LAUSR

OBJECTIVE To explore gallbladder- and biliary tract–related events reported for the liraglutide and placebo groups in the Liraglutide Effect and Action in Diabetes: Evaluation of Cardiovascular Outcome Results (LEADER) trial. RESEARCH DESIGN AND METHODS LEADER was an international, randomized, double-blind, controlled cardiovascular (CV) outcomes trial. Participants with type 2 diabetes at high risk for CV events (n = 9,340) were randomized 1:1 to receive either liraglutide (≤1.8 mg daily; n = 4,668) or placebo (n = 4,672), with both groups also receiving standard care (treatment period: 3.5–5 years).
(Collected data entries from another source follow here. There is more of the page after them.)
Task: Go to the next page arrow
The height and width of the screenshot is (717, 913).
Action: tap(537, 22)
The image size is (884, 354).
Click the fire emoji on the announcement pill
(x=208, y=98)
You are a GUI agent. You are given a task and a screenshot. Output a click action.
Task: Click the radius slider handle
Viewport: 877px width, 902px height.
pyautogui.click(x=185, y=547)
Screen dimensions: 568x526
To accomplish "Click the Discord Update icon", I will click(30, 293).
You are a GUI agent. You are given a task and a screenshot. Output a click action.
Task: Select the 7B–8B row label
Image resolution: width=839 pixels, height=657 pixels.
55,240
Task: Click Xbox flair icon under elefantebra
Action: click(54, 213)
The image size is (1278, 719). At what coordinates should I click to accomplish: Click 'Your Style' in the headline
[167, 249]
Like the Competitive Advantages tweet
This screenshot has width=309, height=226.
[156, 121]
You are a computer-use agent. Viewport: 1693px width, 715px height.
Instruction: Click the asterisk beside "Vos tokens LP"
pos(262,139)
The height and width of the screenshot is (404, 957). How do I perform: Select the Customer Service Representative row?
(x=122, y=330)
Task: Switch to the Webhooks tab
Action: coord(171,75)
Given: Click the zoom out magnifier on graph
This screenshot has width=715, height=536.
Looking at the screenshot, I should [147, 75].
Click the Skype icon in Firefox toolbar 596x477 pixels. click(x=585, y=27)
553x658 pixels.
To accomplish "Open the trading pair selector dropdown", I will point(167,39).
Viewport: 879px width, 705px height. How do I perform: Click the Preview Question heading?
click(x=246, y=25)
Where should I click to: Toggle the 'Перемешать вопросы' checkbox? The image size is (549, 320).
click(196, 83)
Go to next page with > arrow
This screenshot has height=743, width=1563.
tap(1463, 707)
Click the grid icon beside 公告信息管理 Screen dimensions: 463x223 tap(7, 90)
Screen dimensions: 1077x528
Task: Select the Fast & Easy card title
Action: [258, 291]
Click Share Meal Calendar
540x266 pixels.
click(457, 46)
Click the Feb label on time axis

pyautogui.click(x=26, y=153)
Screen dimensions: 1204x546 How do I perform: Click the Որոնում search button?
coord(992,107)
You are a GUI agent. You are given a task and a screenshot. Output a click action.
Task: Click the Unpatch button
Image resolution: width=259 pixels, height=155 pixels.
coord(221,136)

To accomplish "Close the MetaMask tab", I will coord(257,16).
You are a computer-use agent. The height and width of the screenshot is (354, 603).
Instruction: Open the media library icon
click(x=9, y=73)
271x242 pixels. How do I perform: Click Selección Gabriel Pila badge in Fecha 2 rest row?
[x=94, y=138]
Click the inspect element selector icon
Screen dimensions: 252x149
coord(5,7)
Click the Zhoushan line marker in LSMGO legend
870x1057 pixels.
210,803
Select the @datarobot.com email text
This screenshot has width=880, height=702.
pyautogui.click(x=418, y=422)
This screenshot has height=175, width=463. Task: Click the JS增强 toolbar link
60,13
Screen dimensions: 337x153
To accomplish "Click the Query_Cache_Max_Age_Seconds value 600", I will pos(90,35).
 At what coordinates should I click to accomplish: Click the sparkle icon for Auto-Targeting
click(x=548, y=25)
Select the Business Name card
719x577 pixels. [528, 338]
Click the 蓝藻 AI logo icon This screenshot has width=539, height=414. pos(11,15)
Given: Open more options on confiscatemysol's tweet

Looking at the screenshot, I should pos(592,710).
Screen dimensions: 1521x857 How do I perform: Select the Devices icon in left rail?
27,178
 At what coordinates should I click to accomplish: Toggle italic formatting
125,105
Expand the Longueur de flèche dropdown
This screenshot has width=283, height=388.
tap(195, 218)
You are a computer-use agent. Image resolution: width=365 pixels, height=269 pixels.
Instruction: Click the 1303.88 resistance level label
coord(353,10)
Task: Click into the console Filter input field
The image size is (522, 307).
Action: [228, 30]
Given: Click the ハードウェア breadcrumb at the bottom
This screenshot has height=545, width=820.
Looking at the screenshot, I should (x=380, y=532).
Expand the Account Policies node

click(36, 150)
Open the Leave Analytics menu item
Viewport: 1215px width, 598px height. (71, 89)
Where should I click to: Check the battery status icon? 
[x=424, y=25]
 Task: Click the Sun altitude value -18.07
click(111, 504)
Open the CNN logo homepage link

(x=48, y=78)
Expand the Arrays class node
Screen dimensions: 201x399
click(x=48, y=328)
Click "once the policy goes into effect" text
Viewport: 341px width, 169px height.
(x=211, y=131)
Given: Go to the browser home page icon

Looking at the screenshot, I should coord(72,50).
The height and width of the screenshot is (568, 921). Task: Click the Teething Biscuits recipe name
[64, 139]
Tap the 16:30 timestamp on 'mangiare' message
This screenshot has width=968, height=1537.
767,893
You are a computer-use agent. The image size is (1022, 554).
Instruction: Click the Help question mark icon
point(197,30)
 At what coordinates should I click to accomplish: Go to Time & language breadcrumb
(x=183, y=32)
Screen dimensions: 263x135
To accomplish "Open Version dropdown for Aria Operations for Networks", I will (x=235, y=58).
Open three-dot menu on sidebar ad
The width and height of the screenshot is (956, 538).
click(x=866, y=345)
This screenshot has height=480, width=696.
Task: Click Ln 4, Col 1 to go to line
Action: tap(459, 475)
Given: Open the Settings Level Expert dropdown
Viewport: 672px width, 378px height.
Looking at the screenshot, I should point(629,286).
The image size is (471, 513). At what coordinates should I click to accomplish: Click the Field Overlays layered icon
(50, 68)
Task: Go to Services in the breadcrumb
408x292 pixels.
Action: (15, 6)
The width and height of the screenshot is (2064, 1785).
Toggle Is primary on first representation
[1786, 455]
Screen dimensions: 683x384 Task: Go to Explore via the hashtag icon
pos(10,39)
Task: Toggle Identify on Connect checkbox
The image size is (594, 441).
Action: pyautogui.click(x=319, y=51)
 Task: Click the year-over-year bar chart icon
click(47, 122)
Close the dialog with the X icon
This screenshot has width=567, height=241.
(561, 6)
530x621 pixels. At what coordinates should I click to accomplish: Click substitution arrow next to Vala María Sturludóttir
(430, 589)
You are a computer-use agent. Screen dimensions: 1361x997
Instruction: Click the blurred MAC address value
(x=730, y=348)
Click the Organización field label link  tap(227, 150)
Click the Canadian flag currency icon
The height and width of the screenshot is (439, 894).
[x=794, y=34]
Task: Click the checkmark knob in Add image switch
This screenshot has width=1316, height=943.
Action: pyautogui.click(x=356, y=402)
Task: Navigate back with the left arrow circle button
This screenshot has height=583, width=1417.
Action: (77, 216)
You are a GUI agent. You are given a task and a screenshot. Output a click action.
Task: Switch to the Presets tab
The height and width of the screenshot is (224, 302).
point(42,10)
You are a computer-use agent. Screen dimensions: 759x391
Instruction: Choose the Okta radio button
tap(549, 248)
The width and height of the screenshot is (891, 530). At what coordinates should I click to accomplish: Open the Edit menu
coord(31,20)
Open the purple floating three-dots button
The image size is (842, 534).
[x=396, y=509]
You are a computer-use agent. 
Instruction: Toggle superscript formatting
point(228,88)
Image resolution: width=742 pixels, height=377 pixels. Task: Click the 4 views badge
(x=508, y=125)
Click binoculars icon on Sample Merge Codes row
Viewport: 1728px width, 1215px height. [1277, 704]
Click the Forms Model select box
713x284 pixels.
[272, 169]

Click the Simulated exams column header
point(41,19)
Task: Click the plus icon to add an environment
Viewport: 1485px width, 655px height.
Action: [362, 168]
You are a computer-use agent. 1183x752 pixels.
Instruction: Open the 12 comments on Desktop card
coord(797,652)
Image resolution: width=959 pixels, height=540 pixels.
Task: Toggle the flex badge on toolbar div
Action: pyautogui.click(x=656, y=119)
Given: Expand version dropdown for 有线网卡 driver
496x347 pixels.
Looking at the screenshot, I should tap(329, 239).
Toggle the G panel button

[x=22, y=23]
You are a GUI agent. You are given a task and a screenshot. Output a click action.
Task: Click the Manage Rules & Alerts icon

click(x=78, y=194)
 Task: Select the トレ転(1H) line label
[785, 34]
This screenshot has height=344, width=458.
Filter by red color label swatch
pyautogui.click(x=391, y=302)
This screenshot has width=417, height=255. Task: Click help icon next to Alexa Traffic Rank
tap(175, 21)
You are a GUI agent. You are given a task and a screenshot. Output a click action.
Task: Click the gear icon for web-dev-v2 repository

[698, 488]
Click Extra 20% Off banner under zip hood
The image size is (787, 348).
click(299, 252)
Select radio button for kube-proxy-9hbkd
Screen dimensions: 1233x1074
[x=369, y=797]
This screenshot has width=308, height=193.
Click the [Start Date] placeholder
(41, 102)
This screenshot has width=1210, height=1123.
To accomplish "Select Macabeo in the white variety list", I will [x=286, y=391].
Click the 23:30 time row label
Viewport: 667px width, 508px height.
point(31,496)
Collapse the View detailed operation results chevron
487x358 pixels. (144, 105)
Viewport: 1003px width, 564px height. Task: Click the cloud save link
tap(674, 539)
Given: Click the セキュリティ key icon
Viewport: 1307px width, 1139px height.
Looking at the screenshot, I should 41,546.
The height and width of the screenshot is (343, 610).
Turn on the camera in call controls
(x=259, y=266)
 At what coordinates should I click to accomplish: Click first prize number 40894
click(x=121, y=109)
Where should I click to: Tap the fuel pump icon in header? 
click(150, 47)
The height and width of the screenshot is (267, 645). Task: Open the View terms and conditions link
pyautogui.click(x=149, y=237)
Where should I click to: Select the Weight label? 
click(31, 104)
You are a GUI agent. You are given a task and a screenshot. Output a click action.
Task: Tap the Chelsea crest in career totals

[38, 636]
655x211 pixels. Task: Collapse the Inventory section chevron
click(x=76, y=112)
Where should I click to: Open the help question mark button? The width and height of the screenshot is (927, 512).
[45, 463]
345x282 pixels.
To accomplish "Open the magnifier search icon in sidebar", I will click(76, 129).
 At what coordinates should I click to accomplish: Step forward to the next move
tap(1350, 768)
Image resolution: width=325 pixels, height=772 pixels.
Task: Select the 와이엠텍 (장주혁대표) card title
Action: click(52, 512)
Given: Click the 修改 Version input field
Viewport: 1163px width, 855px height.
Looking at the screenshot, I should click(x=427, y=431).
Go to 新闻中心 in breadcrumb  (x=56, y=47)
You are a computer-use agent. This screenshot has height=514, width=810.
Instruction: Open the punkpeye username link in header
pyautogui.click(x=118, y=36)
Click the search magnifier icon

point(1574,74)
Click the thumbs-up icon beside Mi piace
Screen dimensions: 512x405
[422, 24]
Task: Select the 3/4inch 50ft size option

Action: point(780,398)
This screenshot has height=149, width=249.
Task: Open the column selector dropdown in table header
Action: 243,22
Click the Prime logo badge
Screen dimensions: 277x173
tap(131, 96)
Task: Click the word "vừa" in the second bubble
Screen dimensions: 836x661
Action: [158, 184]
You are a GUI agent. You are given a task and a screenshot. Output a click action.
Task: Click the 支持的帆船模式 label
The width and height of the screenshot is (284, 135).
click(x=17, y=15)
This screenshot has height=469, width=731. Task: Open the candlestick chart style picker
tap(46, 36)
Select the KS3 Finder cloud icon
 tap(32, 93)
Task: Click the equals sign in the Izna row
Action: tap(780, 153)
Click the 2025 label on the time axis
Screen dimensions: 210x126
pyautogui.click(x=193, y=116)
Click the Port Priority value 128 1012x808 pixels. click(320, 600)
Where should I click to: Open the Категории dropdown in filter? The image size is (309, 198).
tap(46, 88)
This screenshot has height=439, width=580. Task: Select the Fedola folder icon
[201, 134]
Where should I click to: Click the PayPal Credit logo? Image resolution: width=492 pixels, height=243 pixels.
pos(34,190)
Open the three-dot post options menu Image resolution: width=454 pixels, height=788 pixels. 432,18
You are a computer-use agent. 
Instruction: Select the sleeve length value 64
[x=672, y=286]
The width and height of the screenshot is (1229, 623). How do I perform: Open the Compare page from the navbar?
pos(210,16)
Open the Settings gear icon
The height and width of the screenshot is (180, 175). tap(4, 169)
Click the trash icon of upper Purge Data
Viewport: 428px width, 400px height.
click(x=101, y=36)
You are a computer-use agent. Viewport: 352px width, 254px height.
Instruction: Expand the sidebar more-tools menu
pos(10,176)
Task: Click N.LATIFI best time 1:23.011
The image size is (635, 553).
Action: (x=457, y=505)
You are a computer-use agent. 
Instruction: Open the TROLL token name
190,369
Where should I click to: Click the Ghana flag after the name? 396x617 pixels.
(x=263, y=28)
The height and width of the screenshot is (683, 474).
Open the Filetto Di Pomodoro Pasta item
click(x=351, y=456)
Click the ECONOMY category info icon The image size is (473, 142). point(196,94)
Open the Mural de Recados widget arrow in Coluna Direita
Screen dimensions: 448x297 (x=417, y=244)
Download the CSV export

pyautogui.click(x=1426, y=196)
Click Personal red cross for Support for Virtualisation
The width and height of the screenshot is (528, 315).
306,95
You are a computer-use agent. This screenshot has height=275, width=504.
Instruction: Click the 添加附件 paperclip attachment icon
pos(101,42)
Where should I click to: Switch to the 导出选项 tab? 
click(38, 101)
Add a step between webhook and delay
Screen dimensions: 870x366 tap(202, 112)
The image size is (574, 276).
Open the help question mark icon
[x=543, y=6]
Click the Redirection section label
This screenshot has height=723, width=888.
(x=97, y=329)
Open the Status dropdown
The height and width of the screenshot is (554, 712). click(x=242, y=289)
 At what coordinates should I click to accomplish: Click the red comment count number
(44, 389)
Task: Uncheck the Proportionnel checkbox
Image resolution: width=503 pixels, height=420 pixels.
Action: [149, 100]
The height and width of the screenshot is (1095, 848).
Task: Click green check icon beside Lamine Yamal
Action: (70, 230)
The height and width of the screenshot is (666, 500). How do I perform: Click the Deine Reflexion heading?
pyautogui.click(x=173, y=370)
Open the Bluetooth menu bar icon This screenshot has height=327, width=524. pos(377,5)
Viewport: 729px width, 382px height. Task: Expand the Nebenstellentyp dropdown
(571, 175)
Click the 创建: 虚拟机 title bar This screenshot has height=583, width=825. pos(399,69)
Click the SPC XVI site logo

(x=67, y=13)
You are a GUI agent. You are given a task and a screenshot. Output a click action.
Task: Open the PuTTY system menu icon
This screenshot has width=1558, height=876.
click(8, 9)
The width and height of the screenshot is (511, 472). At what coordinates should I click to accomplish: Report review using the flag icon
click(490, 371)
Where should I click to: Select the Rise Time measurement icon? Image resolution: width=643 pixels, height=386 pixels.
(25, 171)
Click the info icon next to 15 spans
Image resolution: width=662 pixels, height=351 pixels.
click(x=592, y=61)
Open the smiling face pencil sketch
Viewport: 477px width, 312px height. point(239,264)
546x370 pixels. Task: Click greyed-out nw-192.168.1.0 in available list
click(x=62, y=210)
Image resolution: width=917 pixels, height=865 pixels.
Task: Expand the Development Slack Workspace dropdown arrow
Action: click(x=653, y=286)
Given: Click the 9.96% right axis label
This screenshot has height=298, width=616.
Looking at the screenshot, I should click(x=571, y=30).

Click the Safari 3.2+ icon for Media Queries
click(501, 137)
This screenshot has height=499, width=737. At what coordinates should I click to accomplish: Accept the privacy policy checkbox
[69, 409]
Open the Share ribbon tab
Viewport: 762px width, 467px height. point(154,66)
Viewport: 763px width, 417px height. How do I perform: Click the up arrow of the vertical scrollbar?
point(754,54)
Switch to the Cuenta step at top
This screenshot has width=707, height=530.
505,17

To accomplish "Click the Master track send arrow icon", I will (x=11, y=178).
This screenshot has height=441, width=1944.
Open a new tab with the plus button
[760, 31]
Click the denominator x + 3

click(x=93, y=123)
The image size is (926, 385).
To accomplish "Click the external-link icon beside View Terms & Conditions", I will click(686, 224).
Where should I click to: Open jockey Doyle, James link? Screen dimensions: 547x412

Acute gallstone disease was a medical event of special interest. This post hoc analysis categorized captured events of acute gallbladder or biliary disease into four groups: uncomplicated gallbladder stones, complicated gallbladder stones, cholecystitis, and biliary obstruction. Time to first event by treatment group was analyzed using Cox regression. RESULTS There was an increased risk of acute gallbladder or biliary disease with liraglutide versus placebo (n = 141 of 4,668 vs. n = 88 of 4,672 patients, respectively; hazard ratio [HR] 1.60; 95% CI 1.23, 2.09; P < 0.001). Similar trends were observed for each of the four categories of gallbladder- or biliary tract–related events. Cholecystectomy was performed more frequently in liraglutide-treated patients (HR 1.56; 95% CI 1.10, 2.20; P = 0.013) but for similar proportions of the patients who experienced gallbladder- or biliary tract–related events (57% with liraglutide vs. 59% with placebo). CONCLUSIONS Although LEADER was not specifically designed to assess acute gallbladder or biliary disease, the trial showed an increased risk of gallbladder- or biliary tract–related events with liraglutide versus placebo, which appeared to be consistent across four categories of these events. Further studies should investigate the relevant mechanisms.